The metrics endpoint (metrics_listen) is unauthenticated too — scrape it from
your monitoring network, not the internet.
Port or socket?¶
The one decision that shapes every deployment is how RPC Plane listens:
TCP port (0.0.0.0:9400) |
Unix socket (/run/rpc-plane/proxy.sock) |
|
|---|---|---|
| Reachable from | any host/pod over the network | same host or pod only |
| Overhead | loopback TCP stack | none — kernel socket path |
| Network exposure | a real port (firewall it) | no port at all |
| Use when | proxy and clients are on different hosts | proxy and client are co-located |
| Examples here | Compose, K8s Deployment, Nomad | K8s sidecar, systemd on the same box |
Co-located deployments (a sidecar, or the proxy and app on one VM) should prefer a Unix socket — it removes the loopback hop entirely and exposes no port. The trade-off: some Solana client libraries only dial TCP URLs.
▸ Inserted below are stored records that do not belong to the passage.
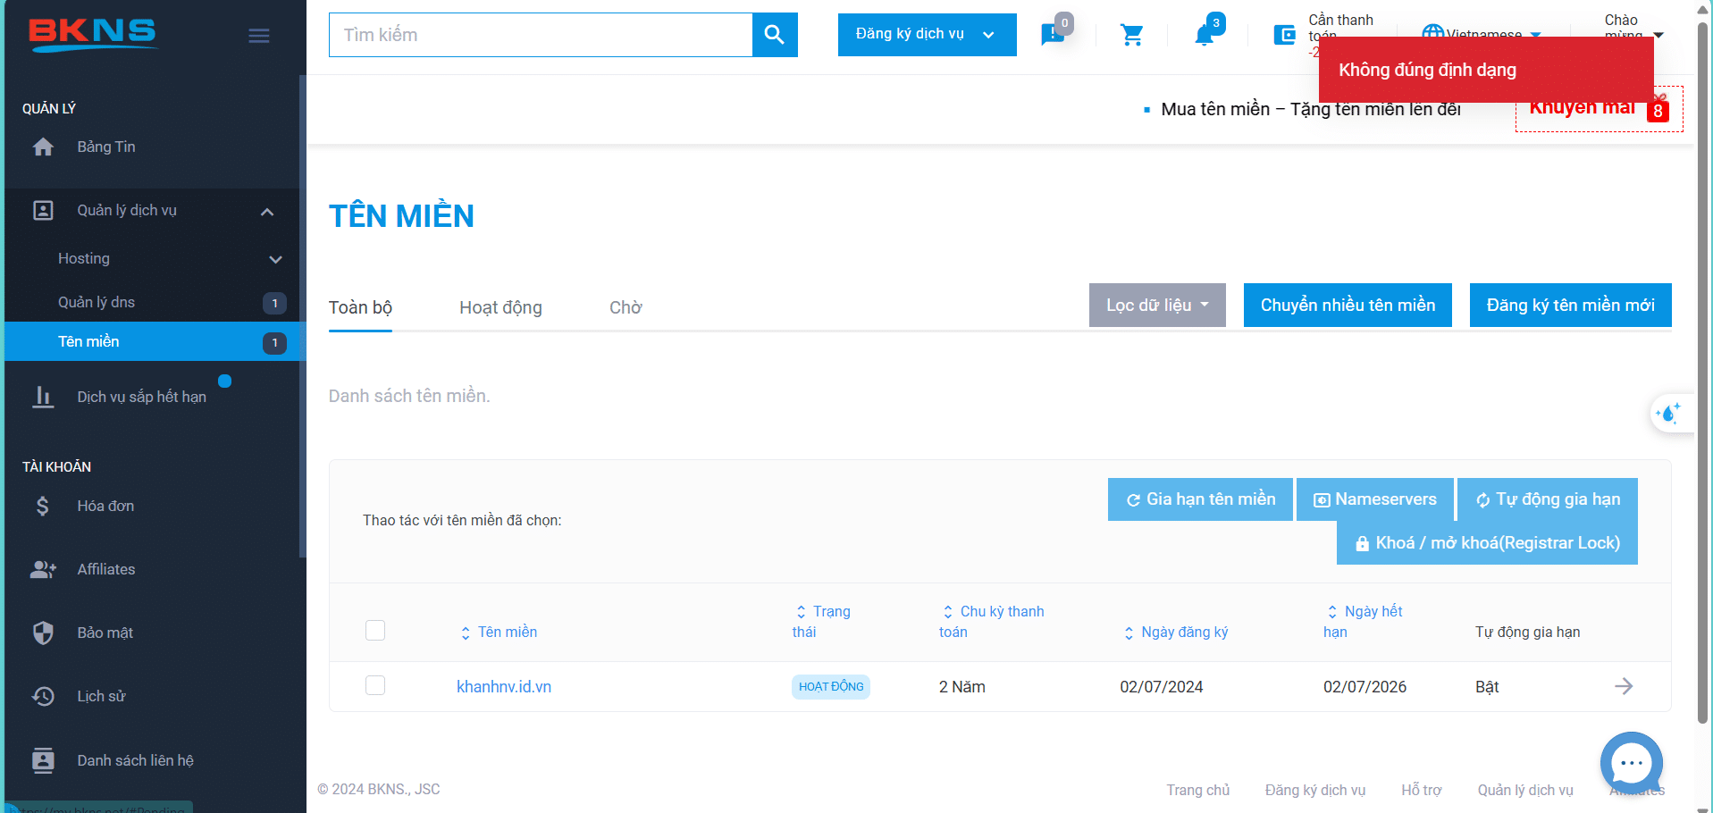
Task: Click the feedback message icon in top bar
Action: point(1054,35)
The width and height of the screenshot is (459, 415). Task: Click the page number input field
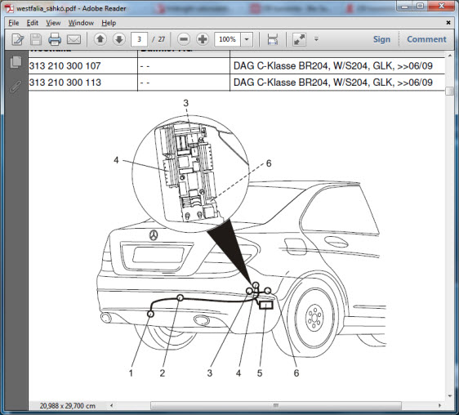pyautogui.click(x=139, y=39)
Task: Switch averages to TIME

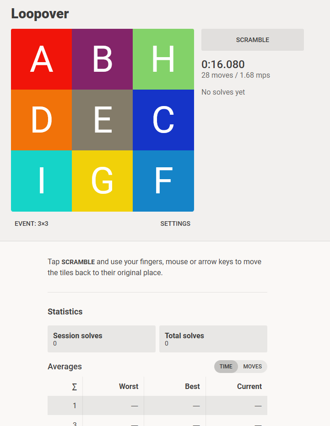Action: [x=226, y=367]
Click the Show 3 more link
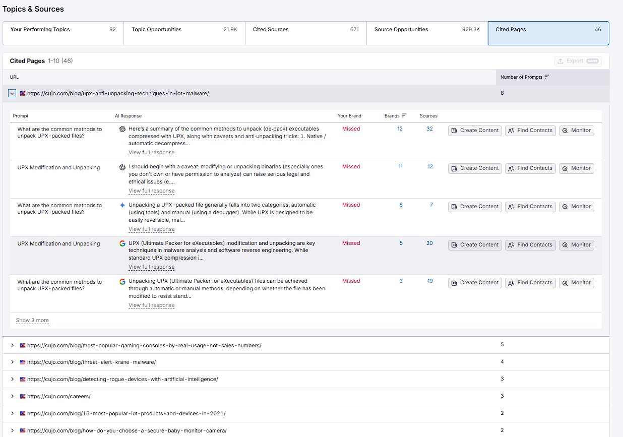Screen dimensions: 623x437 click(32, 321)
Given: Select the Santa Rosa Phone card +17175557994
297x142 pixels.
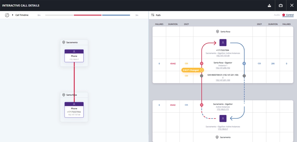Looking at the screenshot, I should tap(74, 110).
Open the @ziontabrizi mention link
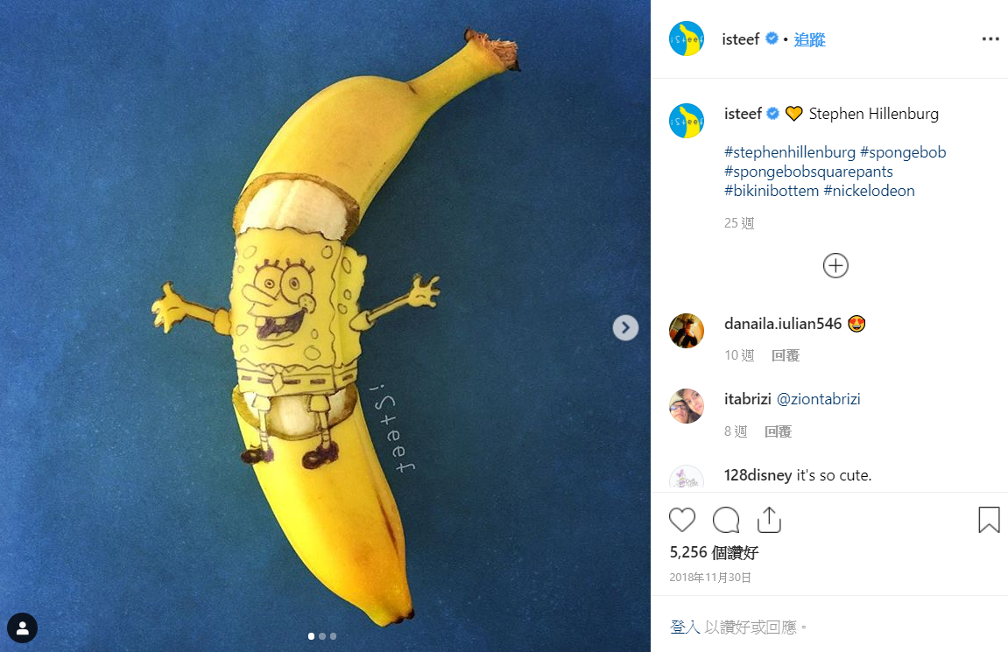The height and width of the screenshot is (652, 1008). (x=818, y=399)
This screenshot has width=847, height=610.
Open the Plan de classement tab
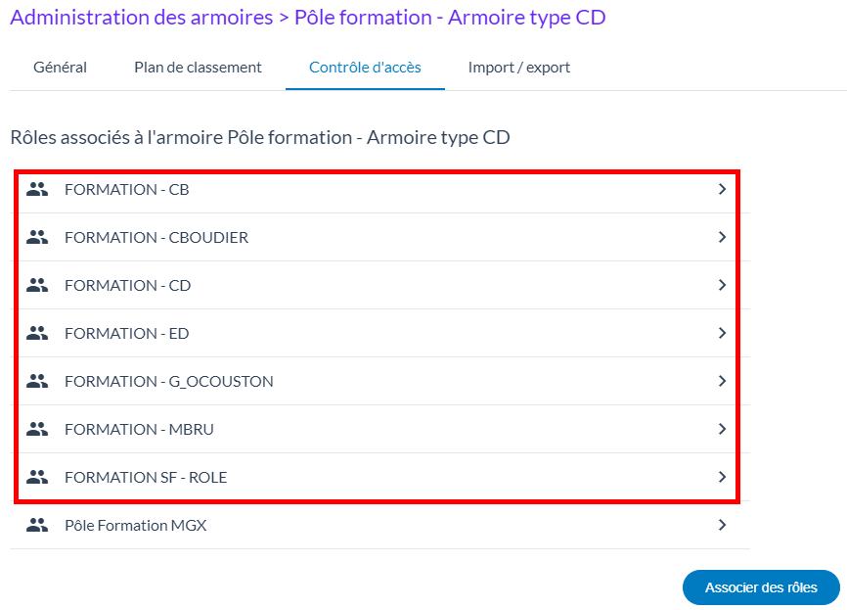click(x=198, y=68)
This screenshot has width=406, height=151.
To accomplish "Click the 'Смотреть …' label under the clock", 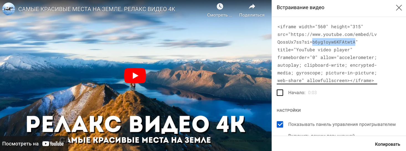I will tap(220, 15).
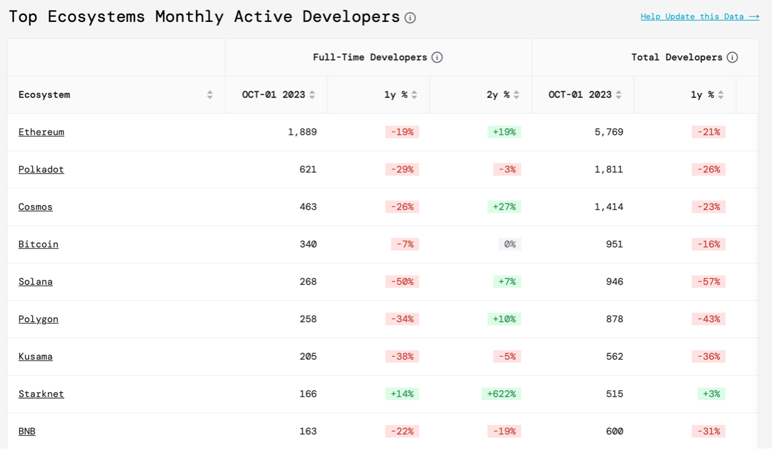The image size is (775, 451).
Task: Sort by Full-Time 2y % arrows
Action: 516,95
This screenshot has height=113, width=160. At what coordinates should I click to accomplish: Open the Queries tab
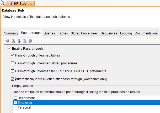pyautogui.click(x=49, y=33)

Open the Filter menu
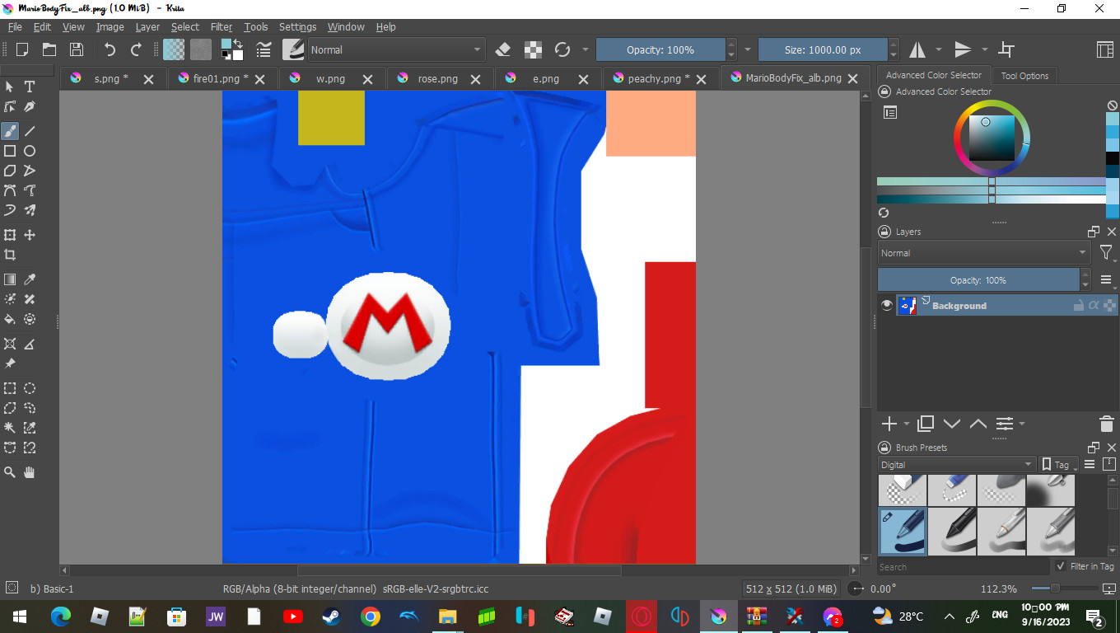click(221, 26)
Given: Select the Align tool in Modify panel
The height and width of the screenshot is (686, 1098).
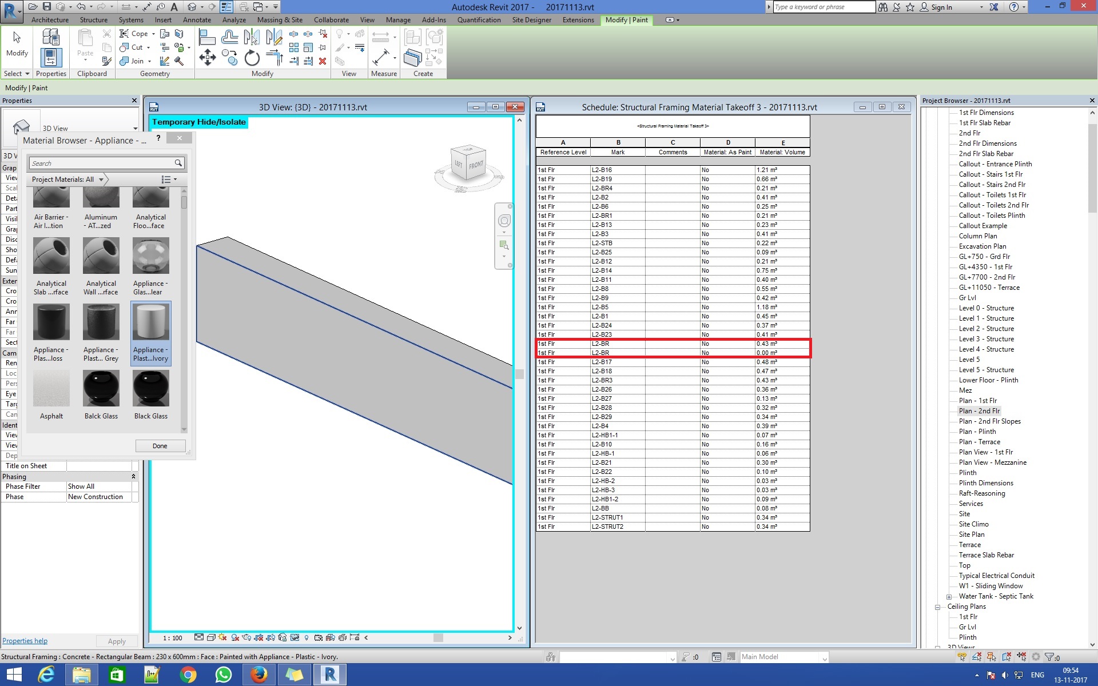Looking at the screenshot, I should point(207,37).
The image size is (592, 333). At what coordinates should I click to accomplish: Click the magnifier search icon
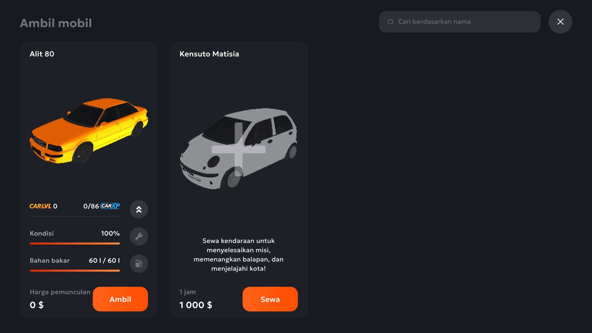(x=391, y=22)
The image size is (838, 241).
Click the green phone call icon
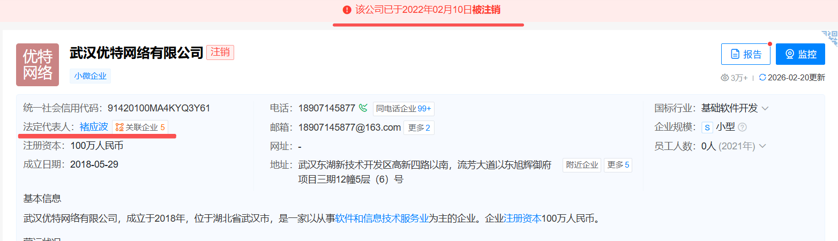(x=363, y=108)
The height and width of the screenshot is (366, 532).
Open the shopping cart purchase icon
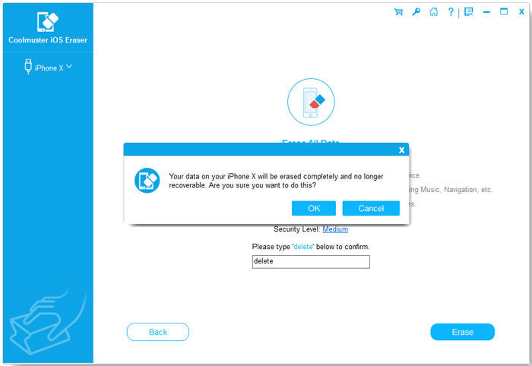tap(398, 12)
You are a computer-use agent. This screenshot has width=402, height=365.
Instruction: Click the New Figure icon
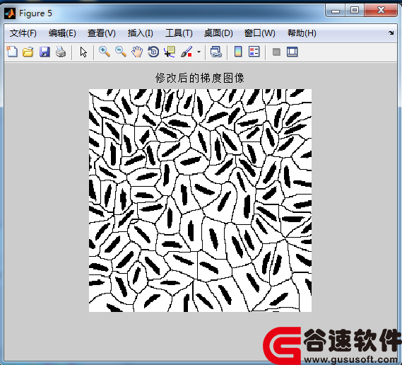pos(12,52)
The Unix socket guide covers the connection details, the permission model, and the measured latency win.
The metrics endpoint (metrics_listen) always binds to TCP, regardless of
how the proxy listens — so Prometheus can scrape it either way.
Docker¶
docker run -d --name rpc-plane \
-v $(pwd)/rpc-plane.toml:/etc/rpc-plane.toml:ro \
-e HELIUS_API_KEY=... \
-e QUICKNODE_API_KEY=... \
-p 9400:9400 -p 9401:9401 \
ghcr.io/rpcplane/rpc-plane:latest
The image expects the config at /etc/rpc-plane.toml and runs
rpc-plane -c /etc/rpc-plane.toml run by default. Inside a container the config
must bind 0.0.0.0, not 127.0.0.1, for the published port to work:
Docker Compose¶
A minimal stack — one service, keys from a .env file:
services:
rpc-plane:
image: ghcr.io/rpcplane/rpc-plane:latest
restart: unless-stopped
env_file: .env
volumes:
- ./rpc-plane.toml:/etc/rpc-plane.toml:ro
ports:
- "9400:9400" # proxy
- "9401:9401" # metrics
healthcheck:
# The runtime image has no curl; use the built-in status command.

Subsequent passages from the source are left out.